[DATA FOR PROCESSING]
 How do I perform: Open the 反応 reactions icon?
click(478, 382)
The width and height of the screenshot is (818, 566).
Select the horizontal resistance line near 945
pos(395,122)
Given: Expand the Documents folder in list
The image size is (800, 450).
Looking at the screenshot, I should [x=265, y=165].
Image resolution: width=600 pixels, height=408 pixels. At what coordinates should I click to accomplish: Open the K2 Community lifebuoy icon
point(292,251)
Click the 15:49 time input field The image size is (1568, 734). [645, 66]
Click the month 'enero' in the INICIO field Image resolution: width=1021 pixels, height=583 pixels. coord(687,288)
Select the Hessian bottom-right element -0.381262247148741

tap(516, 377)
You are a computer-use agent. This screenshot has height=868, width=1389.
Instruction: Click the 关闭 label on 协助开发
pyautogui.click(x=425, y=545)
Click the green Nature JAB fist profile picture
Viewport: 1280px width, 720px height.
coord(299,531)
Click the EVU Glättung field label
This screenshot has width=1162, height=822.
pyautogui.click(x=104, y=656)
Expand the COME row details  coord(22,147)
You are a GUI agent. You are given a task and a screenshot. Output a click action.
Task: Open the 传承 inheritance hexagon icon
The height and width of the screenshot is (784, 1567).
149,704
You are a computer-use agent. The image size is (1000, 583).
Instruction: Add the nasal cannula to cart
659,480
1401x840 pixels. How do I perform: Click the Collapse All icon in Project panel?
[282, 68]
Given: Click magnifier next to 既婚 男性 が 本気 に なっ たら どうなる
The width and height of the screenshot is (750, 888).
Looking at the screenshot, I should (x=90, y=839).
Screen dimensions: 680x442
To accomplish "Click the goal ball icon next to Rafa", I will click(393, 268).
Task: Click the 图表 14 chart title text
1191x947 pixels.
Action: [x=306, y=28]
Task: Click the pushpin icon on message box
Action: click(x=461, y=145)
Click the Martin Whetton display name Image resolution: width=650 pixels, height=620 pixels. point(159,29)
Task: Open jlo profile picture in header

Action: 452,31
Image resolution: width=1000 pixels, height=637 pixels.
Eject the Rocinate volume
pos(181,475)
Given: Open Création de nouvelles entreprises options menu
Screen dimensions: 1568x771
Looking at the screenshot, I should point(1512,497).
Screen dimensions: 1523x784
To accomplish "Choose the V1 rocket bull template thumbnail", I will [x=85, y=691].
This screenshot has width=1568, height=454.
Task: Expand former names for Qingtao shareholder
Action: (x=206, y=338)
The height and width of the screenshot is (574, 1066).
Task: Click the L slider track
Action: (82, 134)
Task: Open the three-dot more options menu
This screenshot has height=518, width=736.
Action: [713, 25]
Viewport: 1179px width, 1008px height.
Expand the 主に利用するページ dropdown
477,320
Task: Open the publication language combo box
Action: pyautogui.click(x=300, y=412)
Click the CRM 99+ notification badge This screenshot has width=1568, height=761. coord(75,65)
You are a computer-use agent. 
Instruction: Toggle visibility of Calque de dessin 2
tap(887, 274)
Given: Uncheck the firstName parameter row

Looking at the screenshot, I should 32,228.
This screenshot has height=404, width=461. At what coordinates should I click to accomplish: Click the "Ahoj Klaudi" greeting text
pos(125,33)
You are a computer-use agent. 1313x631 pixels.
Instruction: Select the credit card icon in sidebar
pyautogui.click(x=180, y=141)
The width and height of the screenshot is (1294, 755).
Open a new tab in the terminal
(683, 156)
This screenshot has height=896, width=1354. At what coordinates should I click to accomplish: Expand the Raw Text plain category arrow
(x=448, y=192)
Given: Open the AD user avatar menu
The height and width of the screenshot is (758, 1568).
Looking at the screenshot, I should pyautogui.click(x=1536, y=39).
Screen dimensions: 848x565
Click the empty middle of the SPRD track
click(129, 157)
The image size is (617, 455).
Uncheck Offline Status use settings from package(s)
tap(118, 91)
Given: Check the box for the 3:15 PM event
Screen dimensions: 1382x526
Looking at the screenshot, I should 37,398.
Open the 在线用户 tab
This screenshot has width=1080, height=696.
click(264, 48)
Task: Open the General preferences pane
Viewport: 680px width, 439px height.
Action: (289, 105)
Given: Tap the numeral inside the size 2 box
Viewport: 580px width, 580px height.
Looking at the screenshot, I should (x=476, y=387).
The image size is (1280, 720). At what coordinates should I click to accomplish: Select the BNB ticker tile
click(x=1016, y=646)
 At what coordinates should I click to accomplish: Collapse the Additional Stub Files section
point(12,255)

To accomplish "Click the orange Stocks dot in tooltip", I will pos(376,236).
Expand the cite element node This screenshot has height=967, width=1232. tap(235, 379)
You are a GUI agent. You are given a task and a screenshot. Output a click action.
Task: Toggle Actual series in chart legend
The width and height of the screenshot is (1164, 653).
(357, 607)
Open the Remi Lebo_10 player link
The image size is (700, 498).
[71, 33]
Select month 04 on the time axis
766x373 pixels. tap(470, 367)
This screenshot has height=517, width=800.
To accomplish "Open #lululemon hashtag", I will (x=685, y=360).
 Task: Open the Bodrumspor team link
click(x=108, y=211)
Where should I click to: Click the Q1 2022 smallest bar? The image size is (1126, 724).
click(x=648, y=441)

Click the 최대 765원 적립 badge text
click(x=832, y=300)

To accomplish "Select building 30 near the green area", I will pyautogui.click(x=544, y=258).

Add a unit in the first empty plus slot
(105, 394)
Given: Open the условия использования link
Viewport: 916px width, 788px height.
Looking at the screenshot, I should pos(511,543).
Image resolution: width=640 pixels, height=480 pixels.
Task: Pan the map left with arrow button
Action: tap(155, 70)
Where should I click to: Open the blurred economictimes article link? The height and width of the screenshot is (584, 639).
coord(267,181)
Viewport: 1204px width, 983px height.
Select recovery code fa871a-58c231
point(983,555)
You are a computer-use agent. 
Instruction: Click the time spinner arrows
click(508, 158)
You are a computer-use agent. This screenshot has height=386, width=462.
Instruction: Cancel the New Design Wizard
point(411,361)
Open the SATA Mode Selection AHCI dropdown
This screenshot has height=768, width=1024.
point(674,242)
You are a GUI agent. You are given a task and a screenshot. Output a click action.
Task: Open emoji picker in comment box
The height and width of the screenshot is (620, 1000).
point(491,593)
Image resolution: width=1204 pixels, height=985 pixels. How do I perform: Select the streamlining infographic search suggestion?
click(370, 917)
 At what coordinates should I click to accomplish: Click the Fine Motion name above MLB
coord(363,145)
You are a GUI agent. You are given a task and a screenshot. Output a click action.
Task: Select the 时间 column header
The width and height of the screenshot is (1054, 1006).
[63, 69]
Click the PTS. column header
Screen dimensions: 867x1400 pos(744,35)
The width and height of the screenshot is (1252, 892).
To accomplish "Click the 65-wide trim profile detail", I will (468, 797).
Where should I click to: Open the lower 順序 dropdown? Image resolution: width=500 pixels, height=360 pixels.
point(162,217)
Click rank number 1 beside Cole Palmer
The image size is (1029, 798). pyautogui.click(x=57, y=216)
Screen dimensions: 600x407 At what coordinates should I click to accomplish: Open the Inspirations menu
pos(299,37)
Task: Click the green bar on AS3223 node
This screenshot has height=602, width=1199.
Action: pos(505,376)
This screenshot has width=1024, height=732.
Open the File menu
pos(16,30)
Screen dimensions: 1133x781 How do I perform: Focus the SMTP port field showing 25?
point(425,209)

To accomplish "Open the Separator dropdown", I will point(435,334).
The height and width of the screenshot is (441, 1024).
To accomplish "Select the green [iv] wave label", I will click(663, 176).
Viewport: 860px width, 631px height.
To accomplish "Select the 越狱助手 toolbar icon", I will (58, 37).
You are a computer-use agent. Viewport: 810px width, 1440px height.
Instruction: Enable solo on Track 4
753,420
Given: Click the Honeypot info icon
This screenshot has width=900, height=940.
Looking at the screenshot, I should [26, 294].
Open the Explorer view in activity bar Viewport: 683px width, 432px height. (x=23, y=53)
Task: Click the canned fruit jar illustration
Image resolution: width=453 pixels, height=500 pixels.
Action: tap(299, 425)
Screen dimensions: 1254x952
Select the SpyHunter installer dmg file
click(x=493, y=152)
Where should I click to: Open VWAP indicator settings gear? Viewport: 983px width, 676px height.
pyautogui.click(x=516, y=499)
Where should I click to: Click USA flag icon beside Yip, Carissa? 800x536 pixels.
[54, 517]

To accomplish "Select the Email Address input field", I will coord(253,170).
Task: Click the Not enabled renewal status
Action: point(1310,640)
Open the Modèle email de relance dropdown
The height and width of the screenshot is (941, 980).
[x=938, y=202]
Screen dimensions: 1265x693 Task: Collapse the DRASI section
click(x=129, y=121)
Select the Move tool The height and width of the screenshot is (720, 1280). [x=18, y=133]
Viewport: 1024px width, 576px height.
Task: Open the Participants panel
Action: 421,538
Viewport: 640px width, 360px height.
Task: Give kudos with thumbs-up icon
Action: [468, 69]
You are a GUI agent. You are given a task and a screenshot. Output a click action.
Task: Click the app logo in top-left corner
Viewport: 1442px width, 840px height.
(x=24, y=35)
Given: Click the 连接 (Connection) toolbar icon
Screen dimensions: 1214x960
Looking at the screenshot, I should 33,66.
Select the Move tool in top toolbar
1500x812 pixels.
[/DATA FOR PROCESSING]
◆ THE TASK ◆
Transcribe the lines above between the line holding "The image size is (800, 450)." and the line holding "Click the 15:49", inclusive, exactly as they stand and with nothing added.

◆ SOLUTION BELOW ◆
The image size is (800, 450).
Looking at the screenshot, I should [x=265, y=165].
Image resolution: width=600 pixels, height=408 pixels. At what coordinates should I click to accomplish: Open the K2 Community lifebuoy icon
point(292,251)
Click the 15:49 time input field The image size is (1568, 734). [645, 66]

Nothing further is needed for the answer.